Yesterday we covered the case of making recommendations when you have customer ratings for a set of products. In most cases you will have much more information! The price, type and quantity of the product are important in predicting customer interest, just as the location, interest and type of the customer. Each of those characteristics is called a feature and you may have dozens to consider.
The matrix factorization method is not ideal when you have dozens or hundreds of features to consider, because it becomes hard to represent them in a matrix. Instead, a better method is something called logistic regression which can predict whether a given user will like or dislike a given product. The process of using logistic regression is a bit involved so I’ll lay it out in a few steps.
- Data. First you assemble a list of all the users who both like and dislike a product and all the features of both the users and the product. It is important to gather as many positive (like) and negative (dislike) examples as possible.
- Training. Second, you train your logistic regression model on the data you assembled. You should set aside some of your data to test the model after you are done building it, and not use that data in training.

━━━━━━━━

> [Exercise tasks]:
1/ Copy the passage on product recommendations word for word, from "The matrix factorization" to "a few steps.".
2/ In the passage on product recommendations, why is matrix factorization a poor fit when there are dozens or hundreds of features?
3/ Carry on the passage on product recommendations with logistic regression from its last sentence.

━━━━━━━━

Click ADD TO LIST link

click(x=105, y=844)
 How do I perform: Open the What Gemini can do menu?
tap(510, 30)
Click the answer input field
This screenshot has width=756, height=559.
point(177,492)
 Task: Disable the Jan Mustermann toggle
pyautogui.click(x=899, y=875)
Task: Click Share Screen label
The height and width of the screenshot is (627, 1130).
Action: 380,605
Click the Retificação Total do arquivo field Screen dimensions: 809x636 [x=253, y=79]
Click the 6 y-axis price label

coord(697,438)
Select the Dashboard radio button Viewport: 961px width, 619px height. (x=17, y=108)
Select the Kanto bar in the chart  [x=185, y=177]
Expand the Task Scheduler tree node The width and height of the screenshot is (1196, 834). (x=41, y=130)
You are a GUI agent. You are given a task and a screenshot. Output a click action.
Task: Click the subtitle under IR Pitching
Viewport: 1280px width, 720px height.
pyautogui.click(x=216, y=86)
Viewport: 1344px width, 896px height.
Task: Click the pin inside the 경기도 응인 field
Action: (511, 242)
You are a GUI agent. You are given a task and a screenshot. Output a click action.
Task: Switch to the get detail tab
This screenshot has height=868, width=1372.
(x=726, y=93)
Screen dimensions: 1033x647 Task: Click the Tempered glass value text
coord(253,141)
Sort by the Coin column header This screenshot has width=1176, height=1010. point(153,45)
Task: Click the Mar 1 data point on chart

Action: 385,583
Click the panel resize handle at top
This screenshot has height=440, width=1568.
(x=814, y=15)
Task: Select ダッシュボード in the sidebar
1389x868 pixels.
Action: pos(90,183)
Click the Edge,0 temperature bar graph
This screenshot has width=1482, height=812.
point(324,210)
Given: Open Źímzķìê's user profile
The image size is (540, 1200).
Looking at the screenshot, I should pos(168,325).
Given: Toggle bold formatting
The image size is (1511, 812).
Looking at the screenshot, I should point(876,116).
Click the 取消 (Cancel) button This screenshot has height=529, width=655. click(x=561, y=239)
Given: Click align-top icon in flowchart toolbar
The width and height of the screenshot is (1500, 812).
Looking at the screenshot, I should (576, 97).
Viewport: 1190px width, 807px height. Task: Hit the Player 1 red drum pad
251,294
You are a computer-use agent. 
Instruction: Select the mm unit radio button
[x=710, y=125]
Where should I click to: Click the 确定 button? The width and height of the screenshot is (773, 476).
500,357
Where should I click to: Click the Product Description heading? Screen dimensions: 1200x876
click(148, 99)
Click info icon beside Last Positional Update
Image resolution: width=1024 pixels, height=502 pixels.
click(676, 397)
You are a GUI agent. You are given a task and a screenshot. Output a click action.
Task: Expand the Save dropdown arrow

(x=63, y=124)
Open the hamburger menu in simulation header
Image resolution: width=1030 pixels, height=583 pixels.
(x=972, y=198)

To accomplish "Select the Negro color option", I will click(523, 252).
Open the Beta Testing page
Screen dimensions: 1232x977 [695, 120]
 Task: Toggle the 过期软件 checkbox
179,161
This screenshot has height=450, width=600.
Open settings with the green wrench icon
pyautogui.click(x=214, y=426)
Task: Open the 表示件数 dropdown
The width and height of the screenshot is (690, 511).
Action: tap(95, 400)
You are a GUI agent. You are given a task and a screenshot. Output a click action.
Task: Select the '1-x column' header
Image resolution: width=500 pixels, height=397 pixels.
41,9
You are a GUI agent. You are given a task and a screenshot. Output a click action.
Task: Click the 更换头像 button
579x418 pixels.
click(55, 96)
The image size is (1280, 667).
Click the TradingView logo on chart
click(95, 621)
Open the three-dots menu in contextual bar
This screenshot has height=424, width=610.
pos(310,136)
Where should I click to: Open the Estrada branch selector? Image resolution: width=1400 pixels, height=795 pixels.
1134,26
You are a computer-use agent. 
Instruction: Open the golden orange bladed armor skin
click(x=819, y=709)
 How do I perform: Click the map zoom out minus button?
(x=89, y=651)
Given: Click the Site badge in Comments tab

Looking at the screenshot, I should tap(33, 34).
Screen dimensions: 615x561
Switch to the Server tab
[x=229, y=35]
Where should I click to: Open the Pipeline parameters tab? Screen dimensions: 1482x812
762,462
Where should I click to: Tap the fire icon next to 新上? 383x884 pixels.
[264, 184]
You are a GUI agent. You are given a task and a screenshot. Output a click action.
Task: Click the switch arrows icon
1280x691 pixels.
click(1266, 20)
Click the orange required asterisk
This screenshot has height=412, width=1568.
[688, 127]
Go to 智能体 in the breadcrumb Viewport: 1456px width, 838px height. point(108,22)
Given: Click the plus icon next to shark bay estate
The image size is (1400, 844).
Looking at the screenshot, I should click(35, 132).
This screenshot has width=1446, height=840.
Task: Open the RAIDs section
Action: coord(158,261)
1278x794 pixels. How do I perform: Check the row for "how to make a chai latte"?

━━━━━━━━

> [Results for each task]:
1/
The matrix factorization method is not ideal when you have dozens or hundreds of features to consider, because it becomes hard to represent them in a matrix. Instead, a better method is something called logistic regression which can predict whether a given user will like or dislike a given product. The process of using logistic regression is a bit involved so I’ll lay it out in a few steps.

2/ It becomes hard to represent that many features in a matrix.

3/
- Testing. Finally, you want to test that your model is working by seeing how accurately it can predict the customer preference for the test data you set aside. This step is known as cross-validation and is critical to ensure that your model can be trusted in the future.
- Usage. With your model in hand, you can feed into it any customer’s data and get a prediction of whether they will like the product.
Unlike the matrix factorization model which gave us an estimated rating for each product, the output of your logistic regression will be a value between 0 and 1. The closer the output is to each extreme, the most confident that estimate is for the customer. For example, if you assign 0 to “dislike” and 1 to “like” and the model outputs 0.87 you can be pretty confident that customer will like that product. However, if the model outputs 0.51 then you cannot be certain either way.
An important difference between logistic regression and matrix factorization is that you will have a different model for every product with logistic regression. This is important, because the features that influence a customer to buy one product might be different than another.
Now that you (hopefully) understand how recommendation systems work, tomorrow we will cover how to put them to work for you in making business decisions and improving your products.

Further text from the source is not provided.